Giovanni Falcone. Sono passati trent’anni, trenta lunghi ma allo stesso tempo brevi anni, in cui più di qualche aspetto della complicata vicenda della Strage di Capaci, è tutt’ora avvolto nel mistero.
Era il 23 maggio del 1992 quando 500 kg di tritolo fecero saltare in aria il giudice antimafia Giovanni Falcone, sua moglie anch’essa magistrato Francesca Morvillo, il capo scorta Assistente Antonio Montinaro, l’agente scelto Rocco Dicillo e l’agente Vito Schifani.
Morirono tutti.
Per mano di chi, non è più un mistero ma per volontà di chi, lo è ancora.
L’italia si fermò tutta allo svincolo per capaci sull’A29 alle ore 17:57 di quel triste giorno.
La storia la sappiamo ma a distanza di tanti anni, tra mille riflessioni sul tema, in ricordo del magistrato Giovanni Falcone e di quanti perirono barbaramente in quella mattanza, emerge l’idea che in qualche modo l’arte possa sopperire a certe lacune socio-culturali che inevitabilmente hanno in passato portato a momenti così drammatici.

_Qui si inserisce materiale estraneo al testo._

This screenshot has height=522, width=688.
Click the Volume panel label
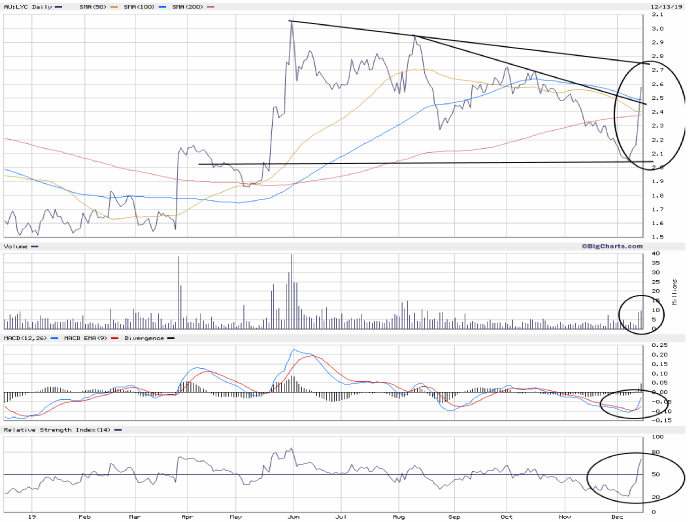point(17,246)
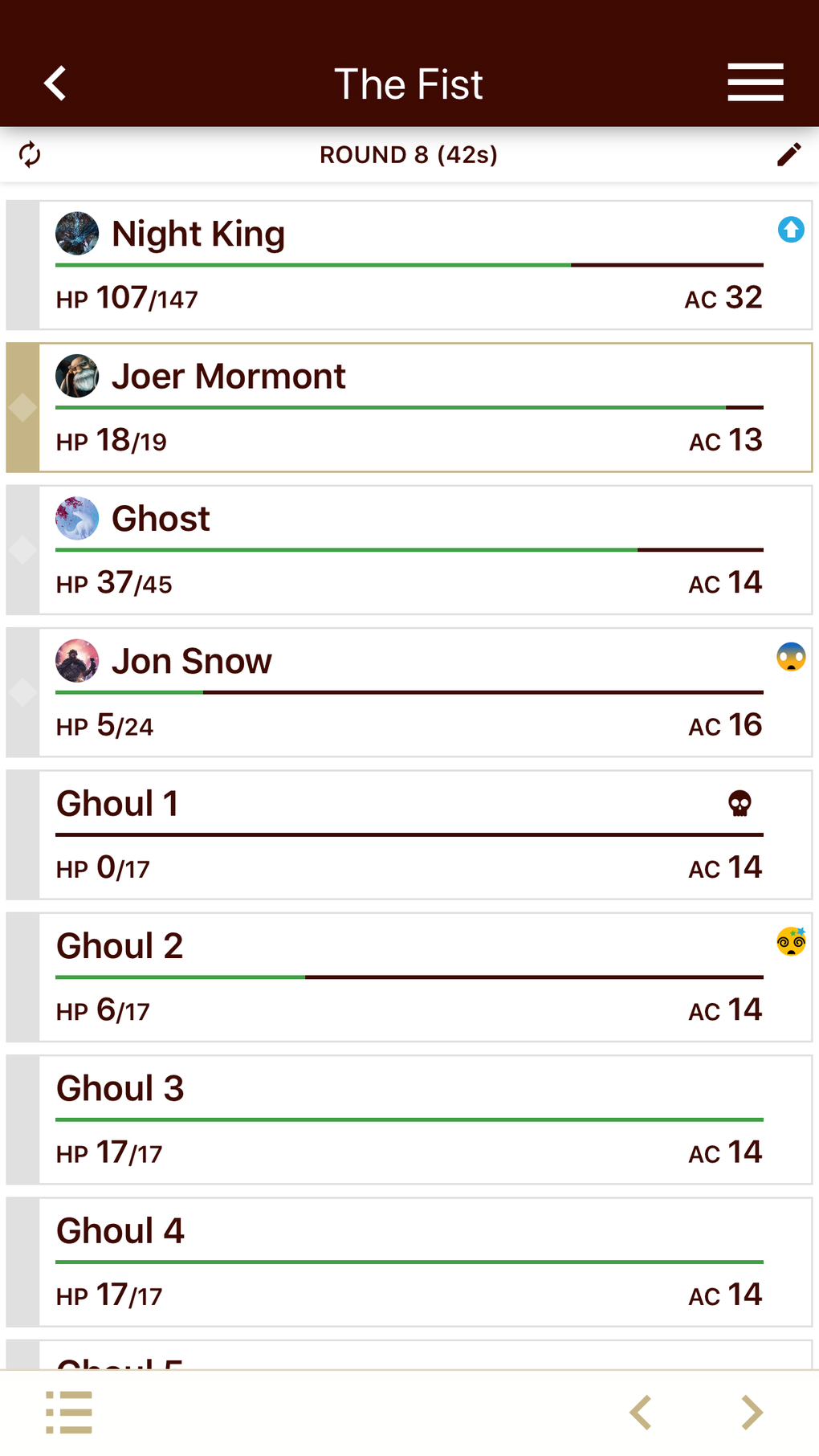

Il richiamo ai molti murales nati d’impeto in varie città, potrebbe sembrare la forma più immediata di arte riferibile al magistrato palermitano ma se si prova a guardare l’idea da un altro punto di vista, se ne deduce che l’arte in quanto creatività, in qualche modo abbia guidato Giovanni Falcone nel suo viaggio alla ricerca della verità.
Fu il primo a percorrere certi sentieri inesplorati e scardinare un lugubre tessuto sociale parallelo indegno che si nutriva sostanzialmente d’ignoranza, seppur capillarmente organizzato ed influente.
La genialità messa in campo da Giovanni Falcone portò dunque a scoprire un vile formicaio, ad annientarne i capisaldi ma anche però a quei 500 kg di tritolo allo svincolo per Capaci.
A distanza di anni dunque la riflessione che ci sentiamo di fare dal nostro punto di vista è che forse l’arte possa essere moderno strumento per combattere la mafia nel suo ruolo che mira a riqualificare luoghi ancora avvolti nel degrado, giardino fertile per ogni sorta di espressione al di fuori della legalità.
Ci si chiede inoltre e da più parti se fotografie che nell’immediatezza degli eventi hanno documentato l’atrocità della strage, siano ancora da considerarsi cronaca cronaca o iniziano a virare su una consapevolezza prima storica e poi artistica?
La loro attuale forza quindi è raccontare ancora con la lucidità e la commozione di quei momenti un evento che ormai fa parte della nostra cultura.
E forse possono salire in cattedra con la funzione di antidoto per ogni strategia criminale che ricordiamolo, parte dal singolo comportamento giornaliero di ognuno di coloro che scelgono di non abbandonare mai la condotta della legalità.
Giovanni Falcone ritratto in fotografie d’epoca, divenute ormai storia ed espressioni artistiche
Stasera su Sky un documentario che rimarca come il sacrificio degli uomini dello Stato ha nel tempo segnato sia le coscienze degli italiani nel loro ruolo sociale di comuni cittadini ma anche del mondo dell’arte.
Le testimonianze di artisti, giornalisti, fotografi e familiari delle vittime Maria Falcone, Fiammetta Borsellino, Franco La Torre, rappresentano e sono continua testimonianza di una evidente narrazione condotta a cavallo del tempo che ora più che in altri momenti unisce la riflessione creativa alla cronaca.
Moltissime le immagini e le espressioni che contribuiscono alla creazione di questo mosaico in cui intervengono con pari enfasi la fotografia scattata da Tony Gentile a Giovanni Falcone e Paolo Borsellino, nella quale sorridono dimostrando al mondo intero attraverso una semplice immagine, tutta la loro complicità.
Proprio a questa immagine si ispirano numerosi murales, il più famoso troneggia sul lungomare di Palermo ed è stato dipinto dagli street artist Rosk e Loste.
Sempre a questa fotografia si sono ispirati volti per la realizzazione de la Porta dei Giganti, l’imponente installazione pittorica di Andrea Buglisi su due palazzi costruiti accanto al carcere dell’Ucciardone, fissa dimora di molti condannati per mafia.